Reproduce exactly the run of lines that begins with the one containing "The image size is (1456, 814)." and ends with the last line of the records, omitting pictures.

Stored data entries:
+ + + +
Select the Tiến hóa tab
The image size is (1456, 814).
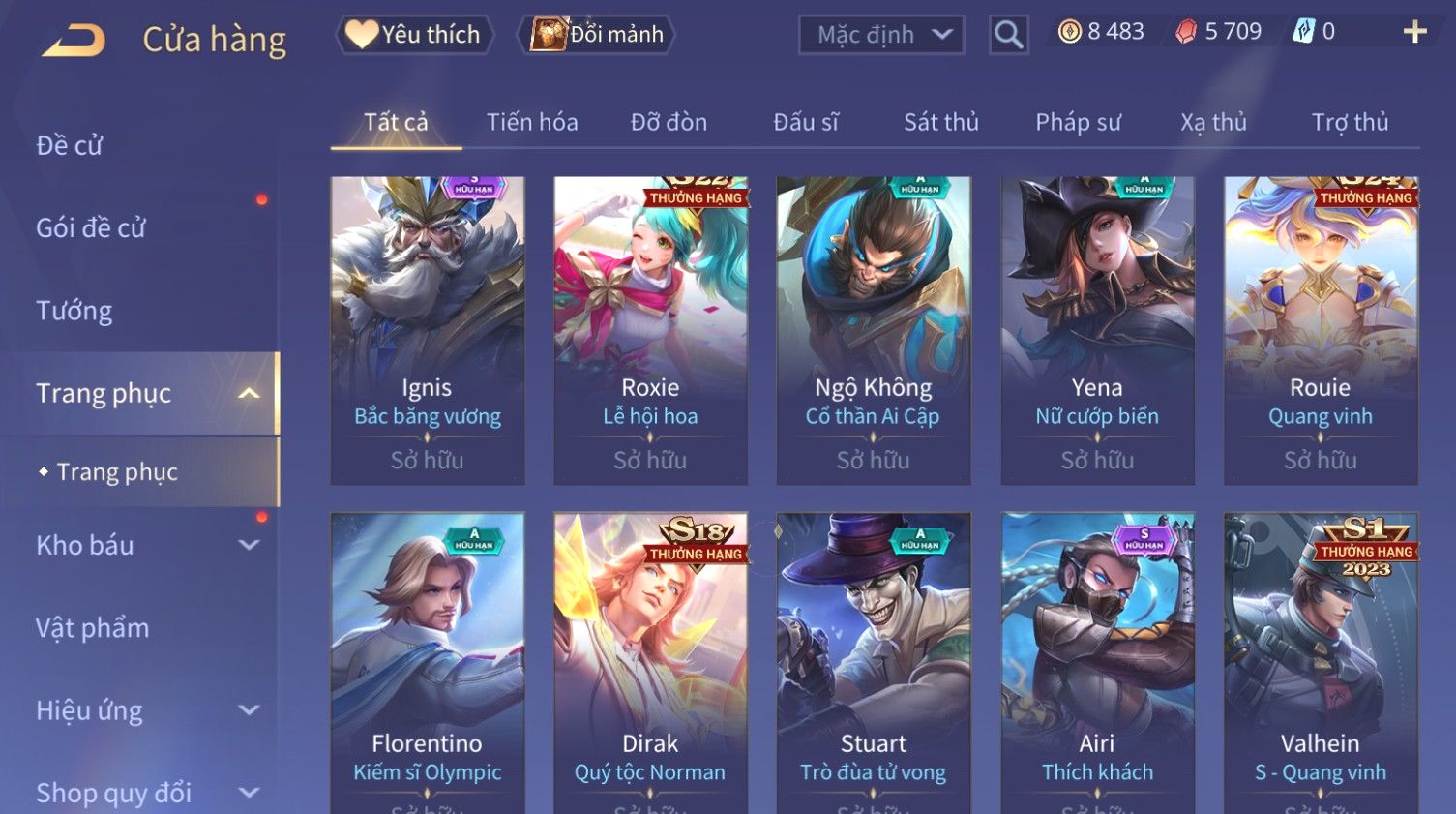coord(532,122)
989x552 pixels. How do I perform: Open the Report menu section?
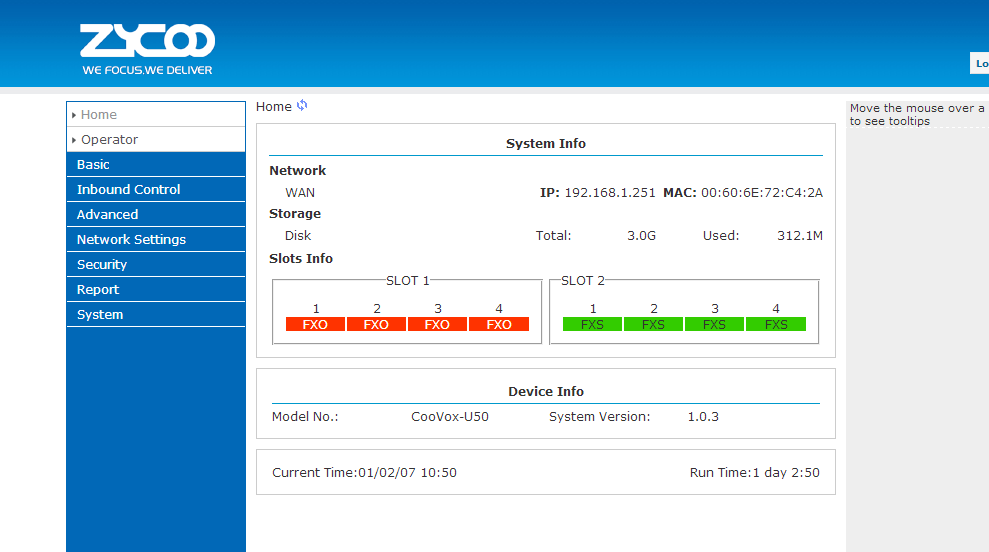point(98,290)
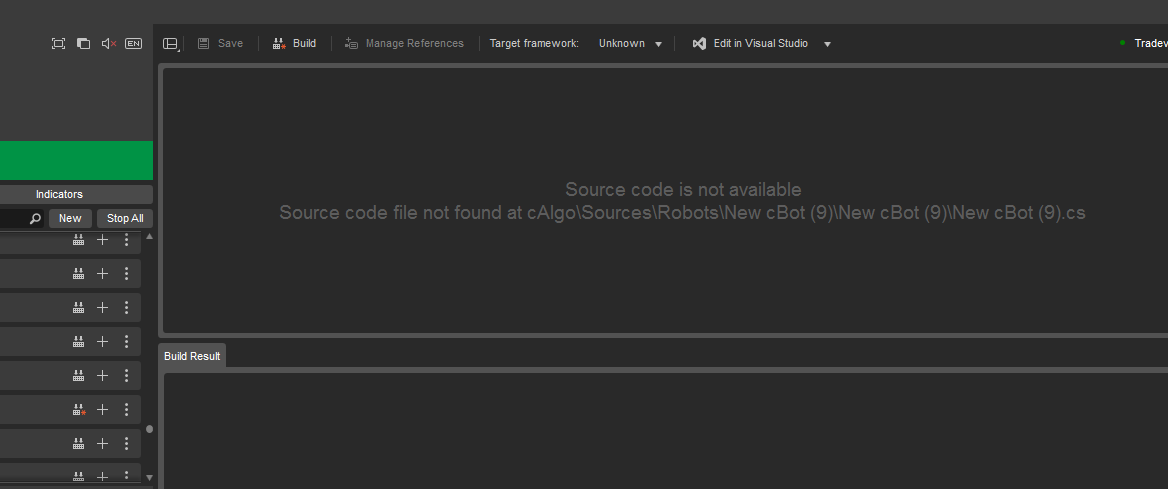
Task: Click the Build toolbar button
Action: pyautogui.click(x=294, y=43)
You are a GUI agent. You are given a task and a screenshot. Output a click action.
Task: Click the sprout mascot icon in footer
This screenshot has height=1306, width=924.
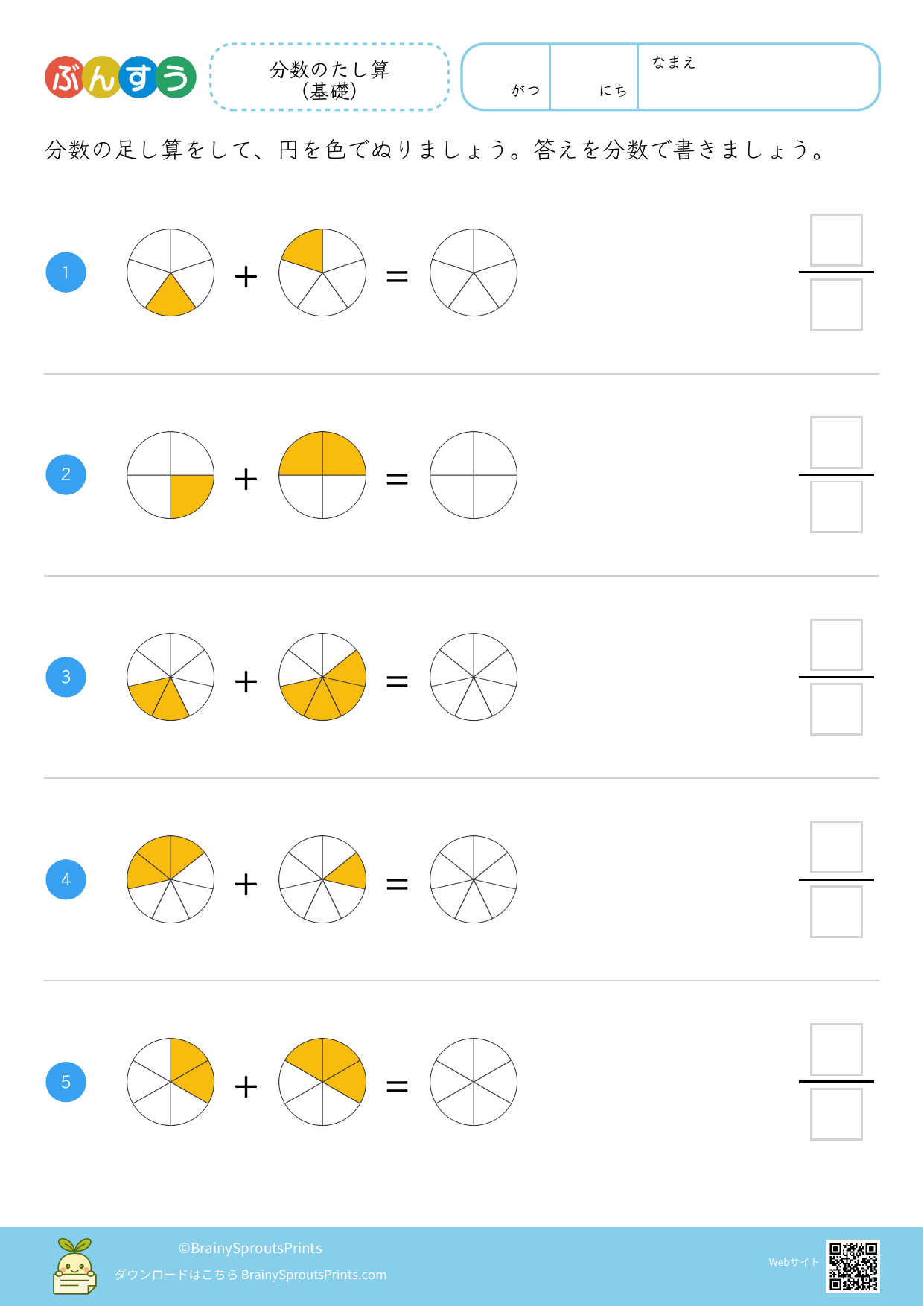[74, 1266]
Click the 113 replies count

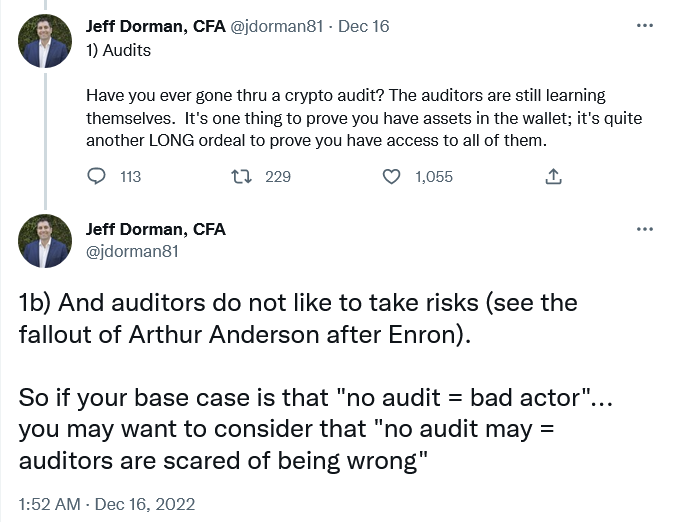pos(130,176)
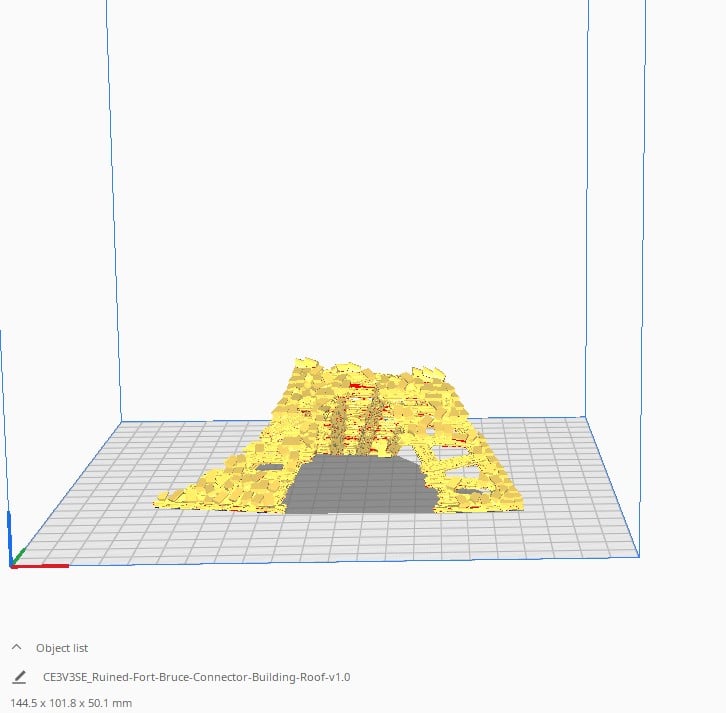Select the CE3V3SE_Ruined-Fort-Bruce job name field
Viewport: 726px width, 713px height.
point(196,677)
+ + + +
_Response for this exercise_
The image size is (1456, 814).
coord(532,122)
989x552 pixels. How do I perform: Open the Report menu section?
point(98,290)
Task: Click the Build toolbar button
Action: pyautogui.click(x=294, y=43)
You are a GUI agent. You are given a task and a screenshot. Output a click action.
Task: Click the sprout mascot icon in footer
This screenshot has height=1306, width=924.
[74, 1266]
Click the 113 replies count

pos(130,176)
Select the CE3V3SE_Ruined-Fort-Bruce job name field
Viewport: 726px width, 713px height.
point(196,677)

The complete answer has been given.